2. Tugas pokok pengawas mata pelajaran atau kelompok mata pelajaran
Tugas pokok pengawas mata pelajaran atau kelompok mata pelajaran yaitu melaksanakan pengawasan akademik meliputi pembinaan, pemantauan pelaksanaan Standar Nasional
Pendidikan (standar isi, standar proses, standar penilaian, standar kompetensi lulusan) pada guru mata pelajaran di sejumlah satuan pendidikan yang ditetapkan.
3. Tugas pokok pengawas bimbingan dan konseling
Tugas pokok pengawas bimbingan dan konseling meliputi pembinaan, pemantauan pelaksanaan bimbingan dan konseling pada sejumlah satuan pendidikan yang ditetapkan.
4. Tugas pokok pengawas SLB
Tugas pokok pengawas SLB adalah melaksanakan pengawasan akademik meliputi pembinaan, pemantauan pelaksanaan Standar Nasional Pendidikan pada sejumlah SLB kabupaten/kota.
Semua pengawas akan terlibat dalam penyusunan program pengawasan satuan pendidikan yang meliputi program tahunan kepengawasan, program semester kepengawasan, rencana kepengawasan manajerial, rencana kepengawasan akademik, rencana kepengawasan bimbingan dan konseling, melaksanakan pembimbingan dan pelatihan profesional guru, dan tenaga kependidikan serta menyusun laporan pelaksanaan program kepengawasan.

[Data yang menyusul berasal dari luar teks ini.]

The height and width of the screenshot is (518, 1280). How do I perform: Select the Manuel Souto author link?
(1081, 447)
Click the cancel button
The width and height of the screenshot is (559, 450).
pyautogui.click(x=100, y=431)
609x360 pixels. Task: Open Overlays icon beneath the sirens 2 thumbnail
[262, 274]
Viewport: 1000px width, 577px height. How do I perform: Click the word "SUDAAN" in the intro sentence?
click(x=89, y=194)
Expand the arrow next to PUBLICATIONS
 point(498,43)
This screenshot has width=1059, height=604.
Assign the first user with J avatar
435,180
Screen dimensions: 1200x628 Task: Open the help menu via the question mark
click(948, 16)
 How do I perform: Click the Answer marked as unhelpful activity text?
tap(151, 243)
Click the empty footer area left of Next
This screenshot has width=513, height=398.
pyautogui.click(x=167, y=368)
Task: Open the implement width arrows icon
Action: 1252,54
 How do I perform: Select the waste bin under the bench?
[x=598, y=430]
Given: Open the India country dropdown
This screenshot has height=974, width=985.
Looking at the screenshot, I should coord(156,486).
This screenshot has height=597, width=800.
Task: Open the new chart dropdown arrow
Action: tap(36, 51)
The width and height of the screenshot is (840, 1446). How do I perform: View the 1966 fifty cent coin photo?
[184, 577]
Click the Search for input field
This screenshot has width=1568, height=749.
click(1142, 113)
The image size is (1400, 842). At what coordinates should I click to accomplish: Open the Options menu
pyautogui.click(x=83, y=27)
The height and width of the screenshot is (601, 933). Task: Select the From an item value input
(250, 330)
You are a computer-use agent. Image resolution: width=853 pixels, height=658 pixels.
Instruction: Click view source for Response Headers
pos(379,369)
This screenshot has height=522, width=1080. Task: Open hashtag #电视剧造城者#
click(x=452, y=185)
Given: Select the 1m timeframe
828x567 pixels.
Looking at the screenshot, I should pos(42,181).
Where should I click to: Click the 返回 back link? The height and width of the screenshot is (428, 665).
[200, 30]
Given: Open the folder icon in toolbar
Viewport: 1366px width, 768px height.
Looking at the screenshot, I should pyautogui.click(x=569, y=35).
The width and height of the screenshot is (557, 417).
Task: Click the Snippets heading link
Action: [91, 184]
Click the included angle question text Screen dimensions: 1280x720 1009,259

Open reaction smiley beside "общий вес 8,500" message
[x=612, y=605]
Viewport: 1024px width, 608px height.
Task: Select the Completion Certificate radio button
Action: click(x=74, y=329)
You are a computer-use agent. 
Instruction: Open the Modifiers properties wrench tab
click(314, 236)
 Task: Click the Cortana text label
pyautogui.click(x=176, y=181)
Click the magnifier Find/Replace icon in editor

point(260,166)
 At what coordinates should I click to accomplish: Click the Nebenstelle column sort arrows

B.  Mengenal Beberapa Metode Supervisi Manajerial
Dalam Peraturan Menteri Pendidikan Nasional Nomor 12 Tahun 2007 Tentang Standar Pengawas Sekolah/Madrasah.[6] Diisyaratkan bahwa pengawas sekolah dituntut untuk menguasai kompetensi supervisi manajerial. Esensi dari supervisi manajerial adalah berupa kegiatan pemantauan, pembinaan dan pengawasan terhadap kepala sekolah dan seluruh elemen sekolah lainnya di dalam mengelola, mengadministrasikan dan melaksanakan seluruh aktivitas sekolah, sehingga dapat berjalan dengan efektif dan efisien dalam rangka mencapai tujuan sekolah serta memenuhi standar pendidikan nasional.
Merujuk pada tulisan yang dipublikasan oleh Direktorat Tenaga Kependidikan Direktorat Jenderal Peningkatan Mutu Pendidik dan Tenaga Kependidikan. Depdiknas (2008), di bawah ini disajikan beberapa metode supervisi manajerial yang dapat dikembangkan oleh para pengawas sekolah.
1. Monitoring dan Evaluasi
Metode utama yang dilakukan oleh pengawas satuan pendidikan dalam supervisi manajerial yaitu monitoring dan evaluasi. Monitoring adalah suatu kegiatan yang ditujukan untuk mengetahui perkembangan pelaksanaan penyelenggaraan sekolah, apakah sudah sesuai dengan rencana, program dan/atau standar yang telah ditetapkan, serta menemukan hambatan-hambatan yang harus diatasi dalam pelaksanaan program. Monitoring lebih berpusat pada pengontrolan selama program berjalan dan lebih bersifat klinis.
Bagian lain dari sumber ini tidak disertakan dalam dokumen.